> [PROVIDED INFORMATION]:
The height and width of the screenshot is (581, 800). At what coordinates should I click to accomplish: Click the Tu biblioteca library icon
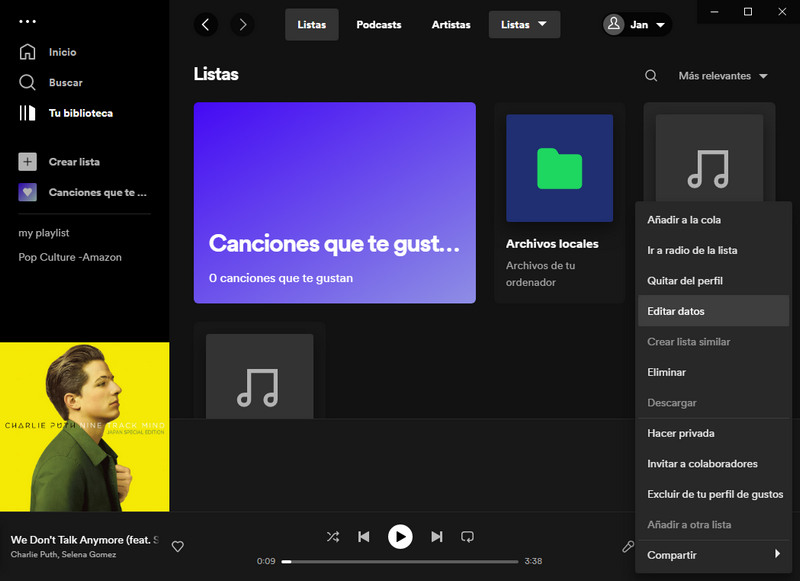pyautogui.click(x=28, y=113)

* * *

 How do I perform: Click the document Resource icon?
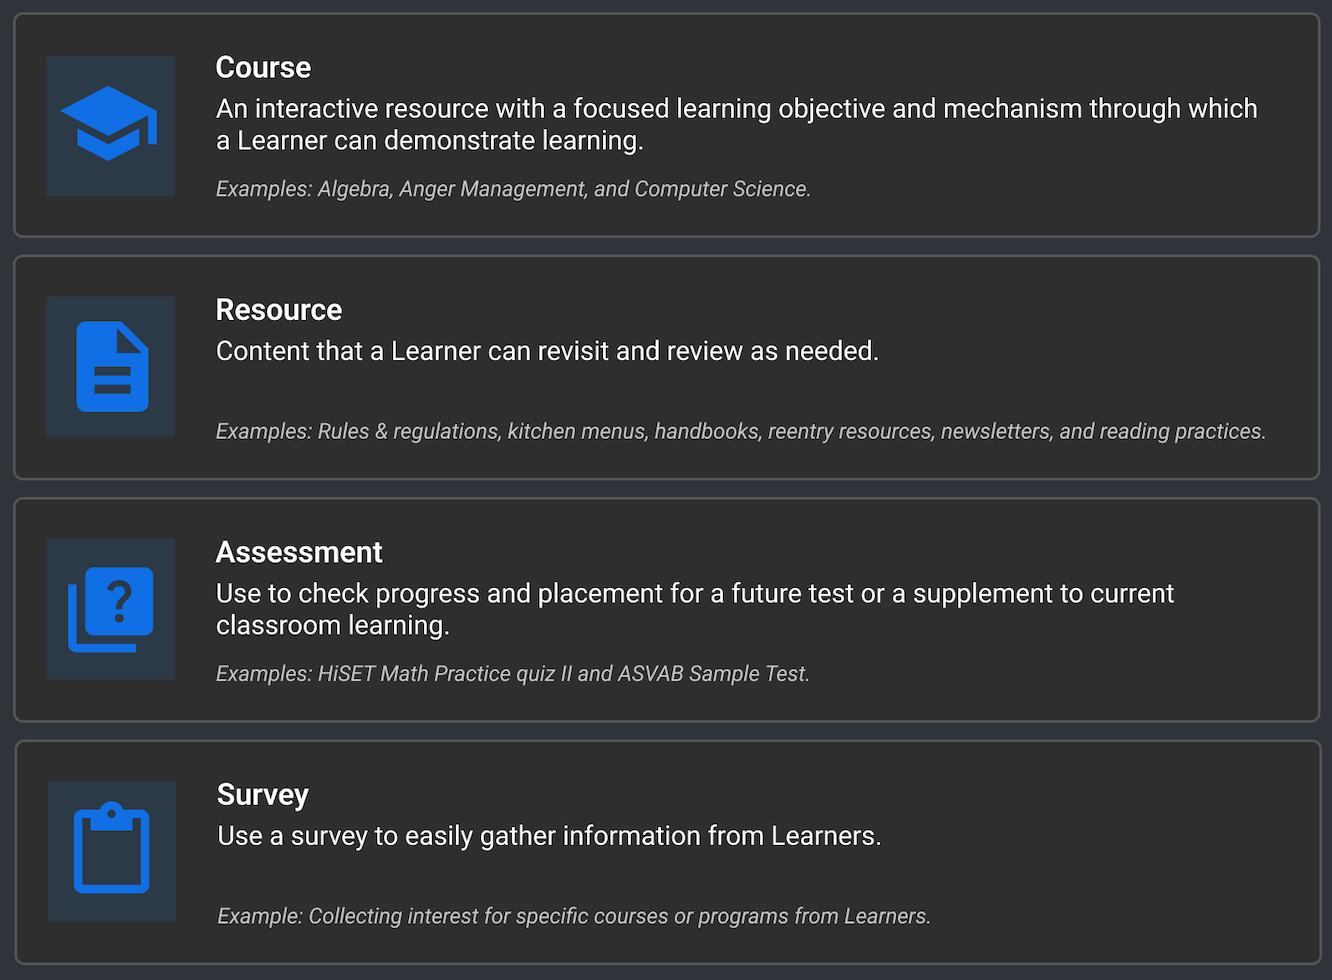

==

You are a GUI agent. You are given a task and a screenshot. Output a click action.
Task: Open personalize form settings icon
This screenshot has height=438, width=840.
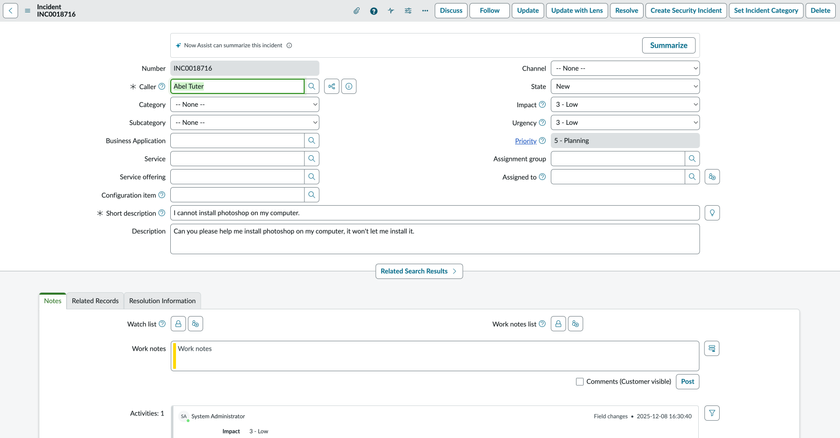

> [GIVEN TASK]: Retype the records starting with the line containing "You are a GUI" and ending with the line containing "This screenshot has height=438, width=840.", inclusive.

> [SOLVED EXERCISE]:
You are a GUI agent. You are given a task and a screenshot. Output a click action.
Task: Open personalize form settings icon
This screenshot has height=438, width=840.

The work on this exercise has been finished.